## SELECTED PASSAGE
3.2. Annual Rates by Event Type

Annually, the prominence of a change type can vary widely within and between regions, though the inter-region dominance of each change class by region is mostly stable (Figure 2). For example, removals occur most in southern forests through the period of observation, though the annual rate of southern removals fluctuates a good deal. The magnitude, direction and variability of the southern removal rate (area/year) drives trends in the national removal rate, and makes up more than half of the total national forest canopy loss rate in most years. The multi-year trends in the southern rate are echoed in the national removal rate. Noticeable are the peaks of activity in 1989, 1998 and 2006, the latter followed by a precipitous decline likely due to the economic recession of the late 2000s. By the end of the record (2010), the removal rates returned to almost 1986 levels. Northern forests contribute the second highest area per year to national numbers, rising in 1998 to the steady rate that remained through 2010.

## SHORT PROBLEM
List the years that the passage on annual rates by event type names as peaks of activity in the national removal rate.

## INFORMATION SUPPLIED

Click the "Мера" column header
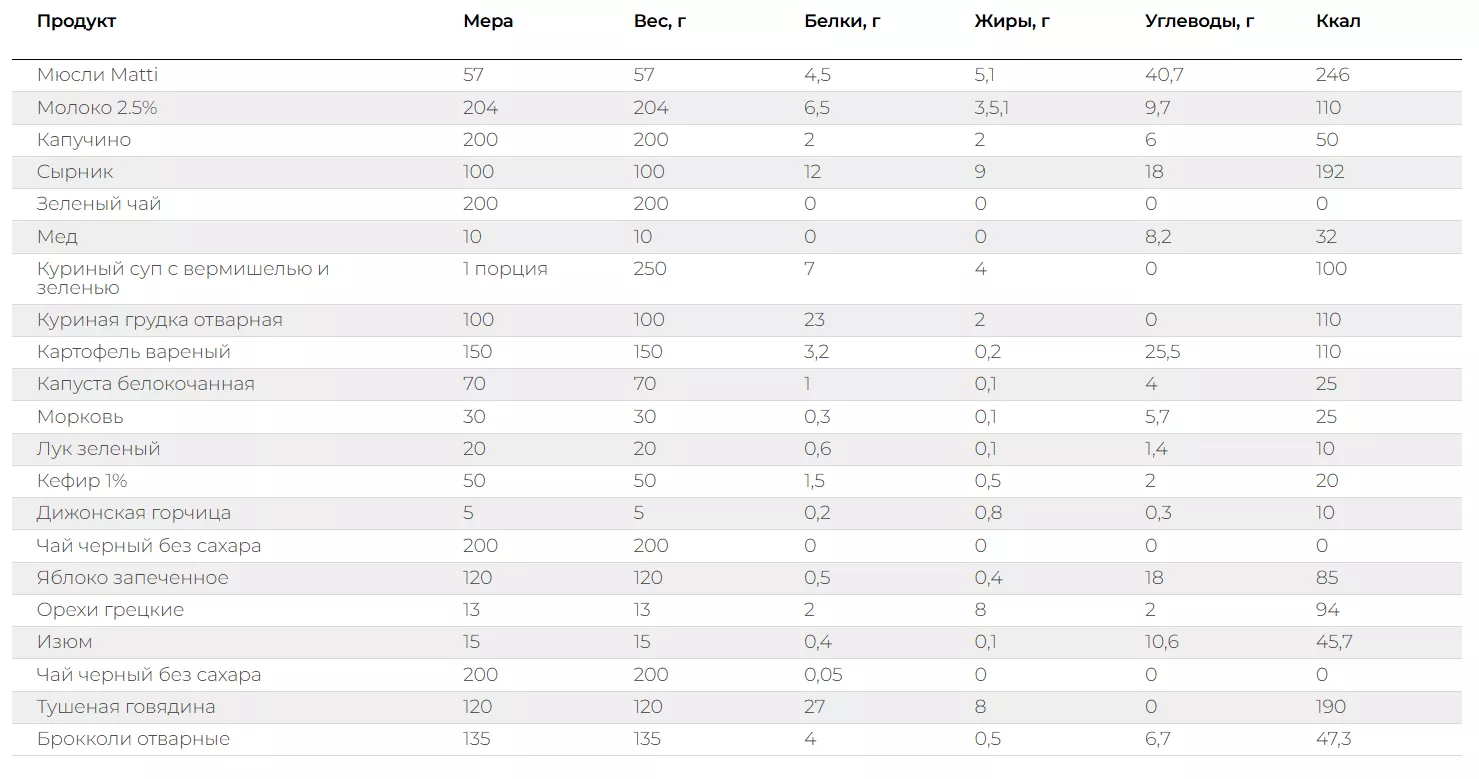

## RESPONSE FOR THIS EXERCISE
1989, 1998, 2006